Papers
Topics
Authors
Recent
Gemini 2.5 Flash
Gemini 2.5 Flash
184 tokens/sec
GPT-4o
7 tokens/sec
Gemini 2.5 Pro Pro
45 tokens/sec
o3 Pro
4 tokens/sec
GPT-4.1 Pro
38 tokens/sec
DeepSeek R1 via Azure Pro
28 tokens/sec
2000 character limit reached

Heterogeneous Acceleration Pipeline for Recommendation System Training (2204.05436v2)

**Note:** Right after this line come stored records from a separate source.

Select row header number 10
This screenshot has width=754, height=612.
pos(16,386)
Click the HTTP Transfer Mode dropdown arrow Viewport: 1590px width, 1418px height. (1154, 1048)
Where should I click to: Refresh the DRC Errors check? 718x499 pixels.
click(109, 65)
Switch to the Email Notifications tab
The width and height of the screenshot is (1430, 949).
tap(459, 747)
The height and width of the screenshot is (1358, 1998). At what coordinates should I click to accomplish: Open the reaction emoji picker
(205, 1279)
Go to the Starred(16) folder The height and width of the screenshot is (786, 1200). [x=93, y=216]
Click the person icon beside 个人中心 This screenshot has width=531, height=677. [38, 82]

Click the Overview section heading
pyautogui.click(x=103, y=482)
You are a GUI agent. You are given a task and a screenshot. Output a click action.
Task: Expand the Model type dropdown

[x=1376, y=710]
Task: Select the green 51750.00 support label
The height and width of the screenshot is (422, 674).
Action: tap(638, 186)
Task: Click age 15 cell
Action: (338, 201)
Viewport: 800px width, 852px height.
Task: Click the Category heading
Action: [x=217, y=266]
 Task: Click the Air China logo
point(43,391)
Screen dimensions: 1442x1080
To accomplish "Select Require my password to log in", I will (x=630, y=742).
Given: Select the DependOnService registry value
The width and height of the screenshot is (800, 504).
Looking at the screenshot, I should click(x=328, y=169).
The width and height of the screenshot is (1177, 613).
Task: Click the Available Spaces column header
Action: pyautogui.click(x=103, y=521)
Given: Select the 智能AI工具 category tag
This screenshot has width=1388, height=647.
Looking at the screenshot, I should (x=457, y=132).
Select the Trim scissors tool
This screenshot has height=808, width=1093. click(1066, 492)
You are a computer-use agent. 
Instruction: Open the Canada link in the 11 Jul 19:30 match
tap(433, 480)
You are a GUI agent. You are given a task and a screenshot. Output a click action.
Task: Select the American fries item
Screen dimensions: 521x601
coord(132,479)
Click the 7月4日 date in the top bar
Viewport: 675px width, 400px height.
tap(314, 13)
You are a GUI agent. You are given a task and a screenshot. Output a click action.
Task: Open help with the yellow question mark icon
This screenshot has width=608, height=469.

Published 11 Apr 2022 in cs.AR, cs.AI, and cs.LG

Abstract: Recommendation models rely on deep learning networks and large embedding tables, resulting in computationally and memory-intensive processes. These models are typically trained using hybrid CPU-GPU or GPU-only configurations. The hybrid mode combines the GPU's neural network acceleration with the CPUs' memory storage and supply for embedding tables but may incur significant CPU-to-GPU transfer time. In contrast, the GPU-only mode utilizes High Bandwidth Memory (HBM) across multiple GPUs for storing embedding tables. However, this approach is expensive and presents scaling concerns. This paper introduces Hotline, a heterogeneous acceleration pipeline that addresses these concerns. Hotline develops a data-aware and model-aware scheduling pipeline by leveraging the insight that only a few embedding entries are frequently accessed (popular). This approach utilizes CPU main memory for non-popular embeddings and GPUs' HBM for popular embeddings. To achieve this, Hotline accelerator fragments a mini-batch into popular and non-popular micro-batches. It gathers the necessary working parameters for non-popular micro-batches from the CPU, while GPUs execute popular micro-batches. The hardware accelerator dynamically coordinates the execution of popular embeddings on GPUs and non-popular embeddings from the CPU's main memory. Real-world datasets and models confirm Hotline's effectiveness, reducing average end-to-end training time by 2.2x compared to Intel-optimized CPU-GPU DLRM baseline.

Citations (15)

Summary

We haven't generated a summary for this paper yet.